Rosyjska zbrodnia w ukraińskiej Buczy, mieście partnerskim Pszczyny [uwaga – drastyczne zdjęcia]

0
Spalone zwłoki cywilów zamordowanych przez rosyjskich żołnierzy w Buczy; fot. Aleksander Czekmieniew, Kijów
Reklama

Aleksander Czekmieniew, fotoreporter z Kijowa, zrobił wczoraj (5 kwietnia) wstrząsające zdjęcia w Buczy, którą w marcu okupowały rosyjskie wojska. Zamordowano tam ponad 300 bezbronnych cywilów. Uwaga materiał zawiera drastyczne zdjęcia.

Do rzezi ludności cywilnej w Buczy (koło Kijowa) doszło w marcu 2022 roku. Dokonali jej rosyjscy żołnierze, którzy wówczas okupowali miasto. Jak podał mer Buczy, w masakrze zginęło około 320 osób. Łączna liczba zwłok znaleziona w obwodzie kijowskim – również w Hostomelu i Irpieniu wynosi 410. Zbrodnia została odkryta i podana do publicznej wiadomości, po wycofaniu się wojsk rosyjskich na początku kwietnia br.

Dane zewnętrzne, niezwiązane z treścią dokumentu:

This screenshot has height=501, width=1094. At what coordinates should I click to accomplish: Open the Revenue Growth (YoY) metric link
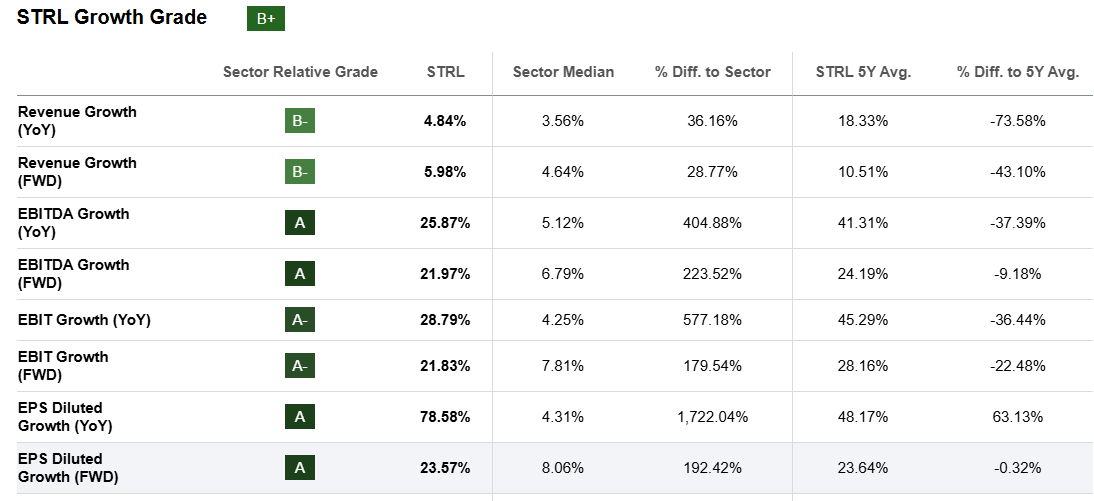77,121
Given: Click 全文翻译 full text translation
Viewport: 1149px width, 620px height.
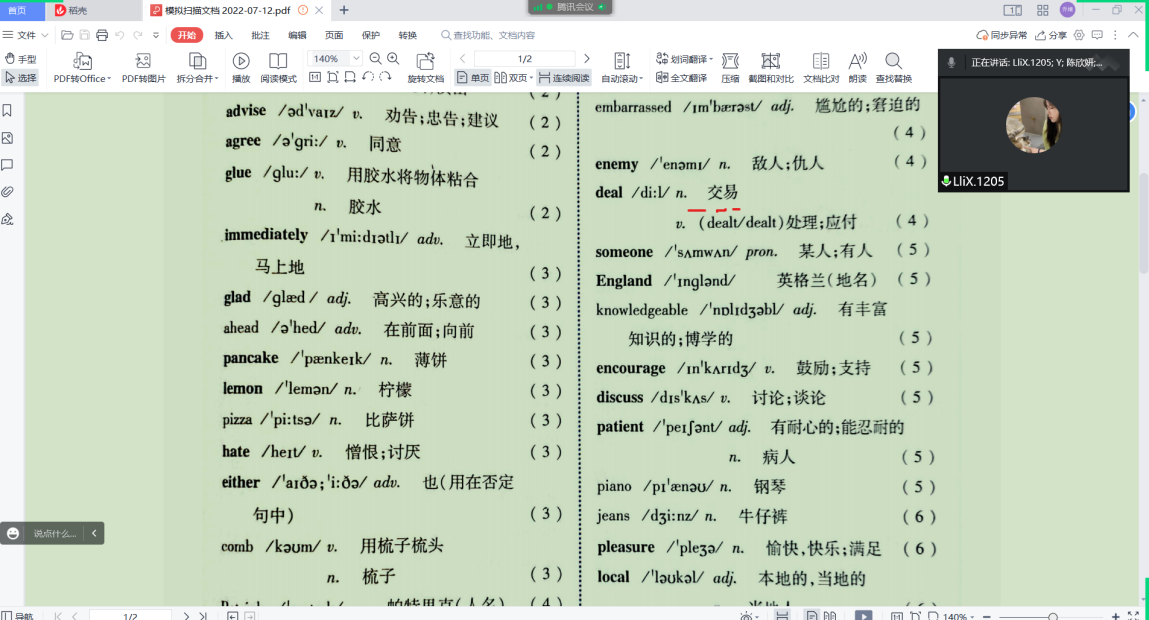Looking at the screenshot, I should pyautogui.click(x=681, y=77).
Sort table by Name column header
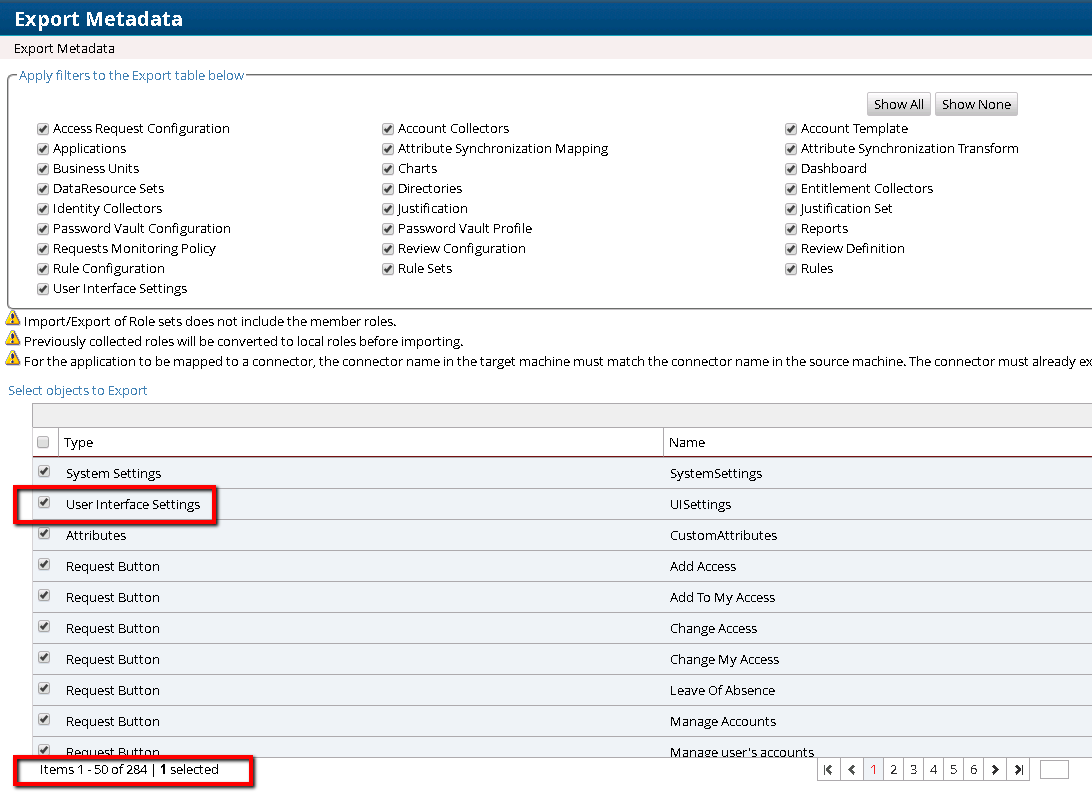Screen dimensions: 1092x801 (687, 442)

W Buczy zwłoki cywili leżały na ulicy, wokół domów, w budynkach, samochodach i naprędce kopanych zbiorowych mogiłach (m.in. przy cerkwi św. Andrzeja). Część osób zginęło w wyniku egzekucji (strzał w głowę, związane z tyłu ręce). Ciała nosiły też ślady tortur i gwałtów. 57 zwłok było zwęglonych lub nadpalonych. Zapewne Rosjanie chcieli w ten sposób zatrzeć ślady zbrodni.

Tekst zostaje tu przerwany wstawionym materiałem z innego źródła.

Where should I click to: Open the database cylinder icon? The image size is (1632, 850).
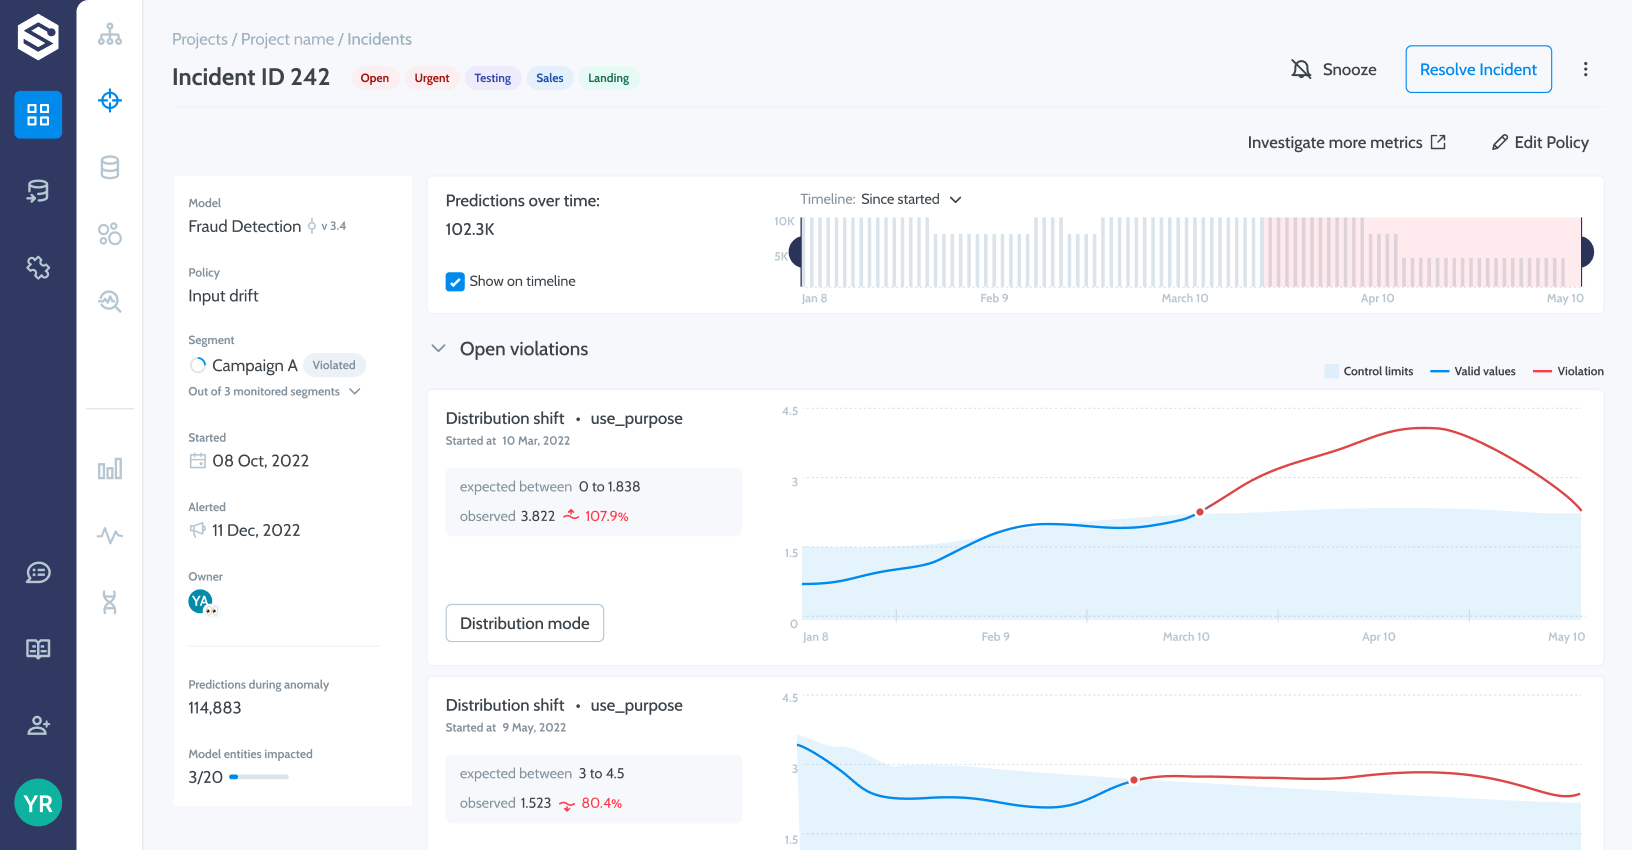(x=110, y=168)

Zdjęcia z Buczy dotarły do nas poprzez Waldemara Śliwczyńskiego, dziennikarza i fotografa z wielkopolskiej Wrześni. Zrobił je Aleksander Czekmieniew, fotoreporter z Kijowa.

– Aleksandra znam od lat. Przed wojną pracował dla magazynu Forbes, ale kiedy Putin zaatakował Ukrainę, redakcja amerykańskiego czasopisma przestała funkcjonować. Sasza wywiózł rodzinę w bezpieczne miejsce, a sam dokumentuje wojnę jako fotoreporter. Wczoraj (5 kwietnia) był w Buczy. Przekazał mi te zdjęcia, abym wysłał je do redakcji polskich mediów – mówi Waldemar Śliwczyński.

Reklama

Bucza jest partnerskim miastem Pszczyny. W związku z odkryciem zbrodni w dniach od 4 do 7 kwietnia na terenie gminy Pszczyna obowiązuje żałoba. Na znak żałoby na maszcie budynku ratusza flaga Pszczyny została opuszczona do połowy masztu, a flagi na drzewcach są wywieszane z kirem.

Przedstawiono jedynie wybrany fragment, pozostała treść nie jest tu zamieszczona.